What are drawings useful for? Nonlinear thinking, sharing, flipping through, building up, visual shorthand, fun. Text is nicer for searching, linking, and dealing with stop-and-go thoughts.

W-‘s offered to let me use his iPad. Concepts and Procreate are both pretty cool, and I have a reasonable workflow for sending files back to my computer and getting them into my Org file. My X220 is still the fastest for quickly switching between text and drawing. I guess either will do.

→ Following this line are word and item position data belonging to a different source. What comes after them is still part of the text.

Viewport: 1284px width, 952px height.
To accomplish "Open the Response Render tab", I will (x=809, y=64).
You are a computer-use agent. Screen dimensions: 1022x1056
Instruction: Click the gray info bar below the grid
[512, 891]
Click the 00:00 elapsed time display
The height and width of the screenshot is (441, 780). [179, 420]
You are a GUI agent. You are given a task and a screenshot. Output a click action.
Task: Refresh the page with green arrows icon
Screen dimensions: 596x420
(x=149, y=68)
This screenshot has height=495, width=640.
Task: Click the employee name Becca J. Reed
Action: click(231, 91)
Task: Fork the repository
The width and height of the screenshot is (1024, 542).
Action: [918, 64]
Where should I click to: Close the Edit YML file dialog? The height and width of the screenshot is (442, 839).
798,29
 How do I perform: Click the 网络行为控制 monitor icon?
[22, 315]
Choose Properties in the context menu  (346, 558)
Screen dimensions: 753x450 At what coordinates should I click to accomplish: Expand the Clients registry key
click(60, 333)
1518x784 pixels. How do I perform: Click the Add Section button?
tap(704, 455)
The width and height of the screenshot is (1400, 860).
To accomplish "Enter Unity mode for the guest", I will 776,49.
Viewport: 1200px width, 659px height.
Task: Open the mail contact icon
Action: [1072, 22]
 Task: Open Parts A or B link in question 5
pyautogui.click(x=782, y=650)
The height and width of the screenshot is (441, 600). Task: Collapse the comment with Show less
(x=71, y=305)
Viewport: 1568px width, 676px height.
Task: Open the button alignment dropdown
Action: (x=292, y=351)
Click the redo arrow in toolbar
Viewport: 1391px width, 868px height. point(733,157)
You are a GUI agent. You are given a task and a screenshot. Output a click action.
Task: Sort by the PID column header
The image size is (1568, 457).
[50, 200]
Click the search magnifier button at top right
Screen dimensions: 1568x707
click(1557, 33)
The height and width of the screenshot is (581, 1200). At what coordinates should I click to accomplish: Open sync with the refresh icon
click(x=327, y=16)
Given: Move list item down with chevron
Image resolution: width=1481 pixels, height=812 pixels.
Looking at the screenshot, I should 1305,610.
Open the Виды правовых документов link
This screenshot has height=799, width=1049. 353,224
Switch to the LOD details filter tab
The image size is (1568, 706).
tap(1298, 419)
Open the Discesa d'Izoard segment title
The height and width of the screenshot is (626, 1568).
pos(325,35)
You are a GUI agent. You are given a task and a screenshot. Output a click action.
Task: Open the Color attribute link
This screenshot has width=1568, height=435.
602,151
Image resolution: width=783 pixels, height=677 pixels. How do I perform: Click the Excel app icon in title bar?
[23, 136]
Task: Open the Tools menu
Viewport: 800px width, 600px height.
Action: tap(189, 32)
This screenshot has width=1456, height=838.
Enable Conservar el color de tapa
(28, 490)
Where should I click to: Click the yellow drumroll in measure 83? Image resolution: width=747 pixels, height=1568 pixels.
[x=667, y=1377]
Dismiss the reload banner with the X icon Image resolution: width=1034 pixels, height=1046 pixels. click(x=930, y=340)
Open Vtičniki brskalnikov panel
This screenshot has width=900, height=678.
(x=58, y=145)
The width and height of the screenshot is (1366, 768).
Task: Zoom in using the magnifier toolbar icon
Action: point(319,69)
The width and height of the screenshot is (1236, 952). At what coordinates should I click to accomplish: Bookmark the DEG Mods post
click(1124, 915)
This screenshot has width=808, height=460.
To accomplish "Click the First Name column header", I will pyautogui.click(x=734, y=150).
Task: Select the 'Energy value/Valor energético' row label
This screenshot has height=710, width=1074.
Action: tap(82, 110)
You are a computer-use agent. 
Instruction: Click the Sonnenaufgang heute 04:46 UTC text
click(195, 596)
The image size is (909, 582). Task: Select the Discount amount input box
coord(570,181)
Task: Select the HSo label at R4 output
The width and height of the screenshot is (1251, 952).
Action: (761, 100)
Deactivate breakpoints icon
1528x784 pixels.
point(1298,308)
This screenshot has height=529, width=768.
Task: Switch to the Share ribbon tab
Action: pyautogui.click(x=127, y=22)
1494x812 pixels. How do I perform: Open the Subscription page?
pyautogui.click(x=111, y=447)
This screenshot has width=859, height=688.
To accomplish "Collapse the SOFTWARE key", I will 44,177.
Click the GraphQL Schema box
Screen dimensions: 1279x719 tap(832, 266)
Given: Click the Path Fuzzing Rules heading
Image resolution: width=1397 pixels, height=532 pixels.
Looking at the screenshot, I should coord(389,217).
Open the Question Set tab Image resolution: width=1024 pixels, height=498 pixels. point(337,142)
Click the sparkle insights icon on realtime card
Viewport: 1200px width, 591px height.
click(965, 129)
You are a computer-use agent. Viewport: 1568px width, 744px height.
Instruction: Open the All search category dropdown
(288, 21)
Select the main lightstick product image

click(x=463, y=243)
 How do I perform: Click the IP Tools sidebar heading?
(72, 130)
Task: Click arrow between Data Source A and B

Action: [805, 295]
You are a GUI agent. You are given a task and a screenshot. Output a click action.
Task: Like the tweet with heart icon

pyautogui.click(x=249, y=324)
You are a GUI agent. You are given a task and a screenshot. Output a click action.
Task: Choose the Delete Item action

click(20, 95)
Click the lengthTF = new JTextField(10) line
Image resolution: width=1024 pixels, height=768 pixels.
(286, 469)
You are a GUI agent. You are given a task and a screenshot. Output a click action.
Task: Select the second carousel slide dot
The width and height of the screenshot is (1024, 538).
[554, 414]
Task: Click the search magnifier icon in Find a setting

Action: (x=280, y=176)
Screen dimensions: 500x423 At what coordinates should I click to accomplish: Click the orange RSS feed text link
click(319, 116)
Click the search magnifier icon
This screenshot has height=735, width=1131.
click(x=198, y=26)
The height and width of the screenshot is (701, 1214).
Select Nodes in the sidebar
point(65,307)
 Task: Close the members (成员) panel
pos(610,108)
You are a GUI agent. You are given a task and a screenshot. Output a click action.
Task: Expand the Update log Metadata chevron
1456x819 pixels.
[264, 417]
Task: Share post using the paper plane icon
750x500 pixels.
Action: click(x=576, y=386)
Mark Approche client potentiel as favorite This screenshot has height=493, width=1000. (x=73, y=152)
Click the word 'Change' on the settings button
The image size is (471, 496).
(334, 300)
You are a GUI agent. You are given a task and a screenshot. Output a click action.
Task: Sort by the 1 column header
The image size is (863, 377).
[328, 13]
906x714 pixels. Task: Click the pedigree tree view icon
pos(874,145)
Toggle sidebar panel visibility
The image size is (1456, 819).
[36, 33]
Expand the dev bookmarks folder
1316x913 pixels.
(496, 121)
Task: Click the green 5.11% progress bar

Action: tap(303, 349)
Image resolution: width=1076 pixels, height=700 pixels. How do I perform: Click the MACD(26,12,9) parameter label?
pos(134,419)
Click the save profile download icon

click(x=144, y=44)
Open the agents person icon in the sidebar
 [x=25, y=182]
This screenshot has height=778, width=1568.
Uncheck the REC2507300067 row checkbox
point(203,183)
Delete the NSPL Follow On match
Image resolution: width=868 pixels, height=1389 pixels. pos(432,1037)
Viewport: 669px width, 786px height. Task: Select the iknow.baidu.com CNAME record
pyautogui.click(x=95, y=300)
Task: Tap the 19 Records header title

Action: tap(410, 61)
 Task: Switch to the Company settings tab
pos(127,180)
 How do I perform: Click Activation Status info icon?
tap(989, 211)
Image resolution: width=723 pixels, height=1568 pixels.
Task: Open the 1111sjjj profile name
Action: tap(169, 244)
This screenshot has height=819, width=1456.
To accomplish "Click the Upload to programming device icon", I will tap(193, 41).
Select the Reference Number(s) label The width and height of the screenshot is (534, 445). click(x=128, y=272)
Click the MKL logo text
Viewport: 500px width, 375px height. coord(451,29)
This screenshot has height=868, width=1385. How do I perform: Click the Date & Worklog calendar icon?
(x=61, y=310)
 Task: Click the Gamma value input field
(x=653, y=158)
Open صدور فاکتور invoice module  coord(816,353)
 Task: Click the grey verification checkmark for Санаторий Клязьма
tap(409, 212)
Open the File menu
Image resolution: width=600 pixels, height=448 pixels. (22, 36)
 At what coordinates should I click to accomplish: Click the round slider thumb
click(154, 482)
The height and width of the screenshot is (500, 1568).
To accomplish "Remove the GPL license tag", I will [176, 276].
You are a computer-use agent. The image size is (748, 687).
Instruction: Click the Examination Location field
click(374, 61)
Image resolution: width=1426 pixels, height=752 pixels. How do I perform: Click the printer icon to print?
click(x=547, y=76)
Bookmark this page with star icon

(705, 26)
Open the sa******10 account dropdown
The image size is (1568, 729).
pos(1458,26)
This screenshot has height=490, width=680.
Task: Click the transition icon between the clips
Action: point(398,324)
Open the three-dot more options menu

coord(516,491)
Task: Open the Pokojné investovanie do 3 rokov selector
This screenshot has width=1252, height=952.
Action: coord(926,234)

Also, graphviz is pretty handy for quick diagrams, and it will probably be even more useful as I dig into it and other text-based diagram tools. The diagram at the beginning of this post was generated with:

#+begin_src dot :file "sharing-path.png" :cmdline -Kdot -Tpng -Nfontname=sachacHand -Nfontsize=30
digraph {
  rankdir=LR;
  node [shape=box];
  "Planning" -> "Coding" -> "Writing" -> "Screenshots" -> "Drawings" -> "GIFs?" -> "Video" -> "Streaming";
  "Planning" -> "Reading" -> "Writing";
  "Planning" -> "Writing";
}
#+end_src

Animated GIFs, videos, and streaming may have to wait until I have more brainspace. Plenty to tweak even now!